Evan Osnos reports in the Chicago Tribune, from Kashgar, Xinjiang:
This windswept city lies on the western edge of the Chinese empire; it’s a shorter trek to Kabul, Afghanistan, from here, than to Beijing.
Kashgar has been a strategic spot ever since the days of Marco Polo — first, as a Silk Road crossroads connecting the mountains of India and Persia with the Chinese heartland. Later, it was a listening post for spies in the 19th Century Great Game, when the British Empire and czarist Russia jockeyed for control of Central Asia.
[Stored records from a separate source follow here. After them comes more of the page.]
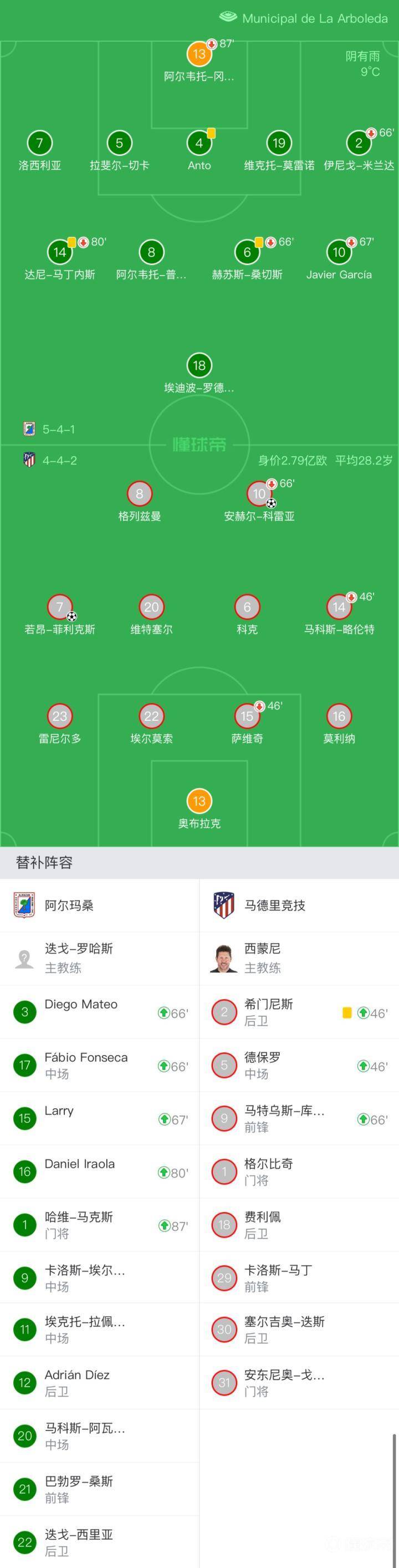Screen dimensions: 399x1568
Task: Tap 格列兹曼 number 8 player badge
Action: coord(139,493)
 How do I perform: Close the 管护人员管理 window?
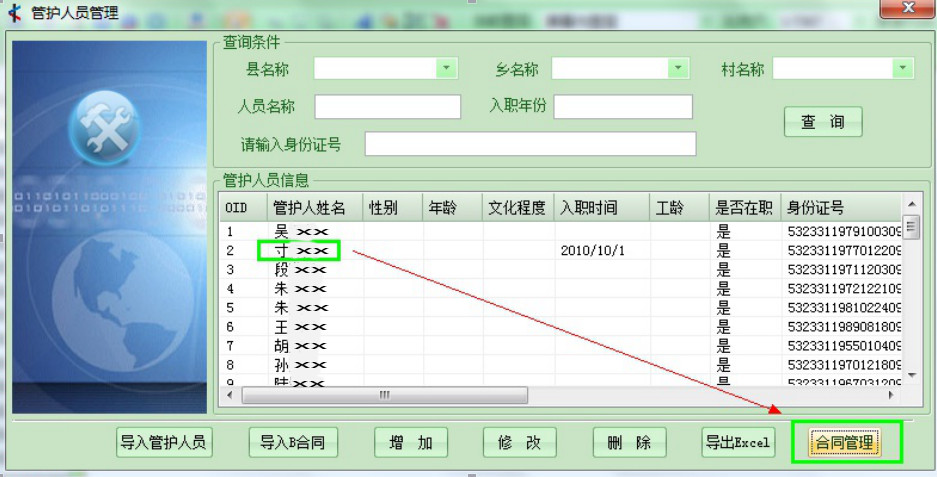point(908,8)
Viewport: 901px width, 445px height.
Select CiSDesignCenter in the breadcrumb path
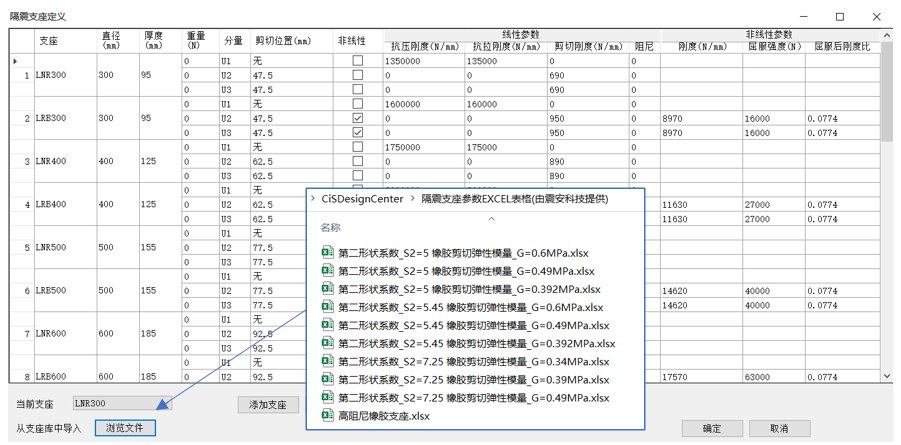(362, 199)
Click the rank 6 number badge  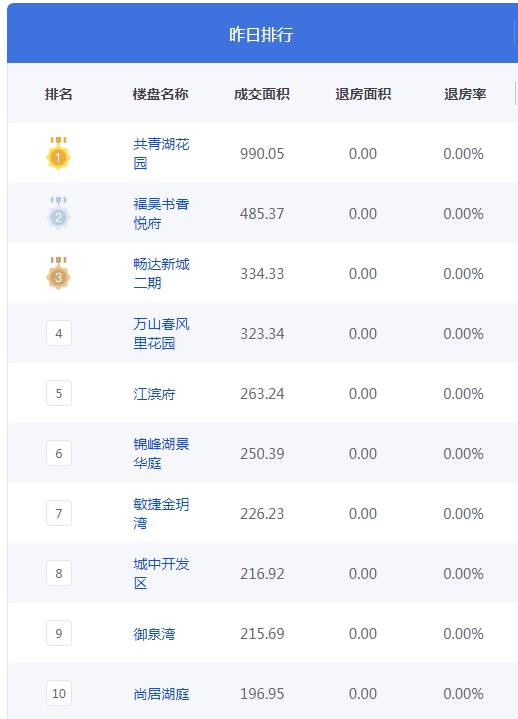(59, 453)
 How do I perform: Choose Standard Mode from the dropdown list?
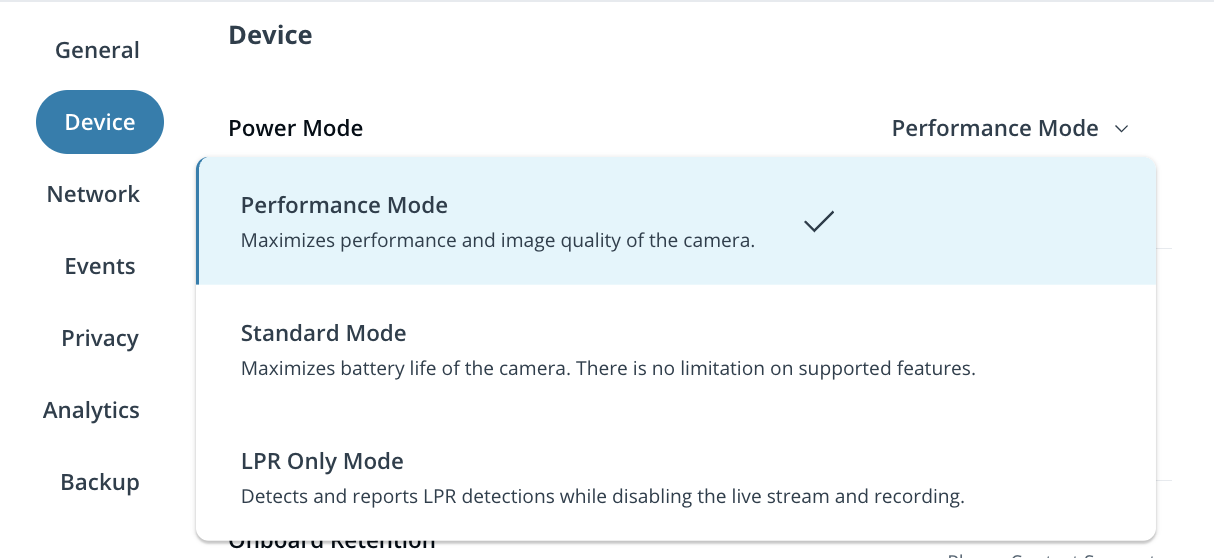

Walk the city today and you’ll glimpse evidence of another reason to pay attention to Kashgar: two very different messages written on the walls capture why China’s regime is watching this distant outpost with particular interest in the final days before the Beijing Olympics, scheduled to start Aug. 8.
One message is emblazoned, in Chinese, on crisp new banners: “One World, One Dream.” That’s the official motto of the Beijing Olympics. Out here, it feels not only like a call for global celebration but also like an appeal to China’s most distant — and volatile reaches — to pull together for an event that is intended to underscore the nation’s unity.
The other message is also from the government, but this one is spray-painted in red lettering along the narrow sun-dried brick alleys that form the capillaries of the city: “Severely strike the Islamic Party of Liberation.”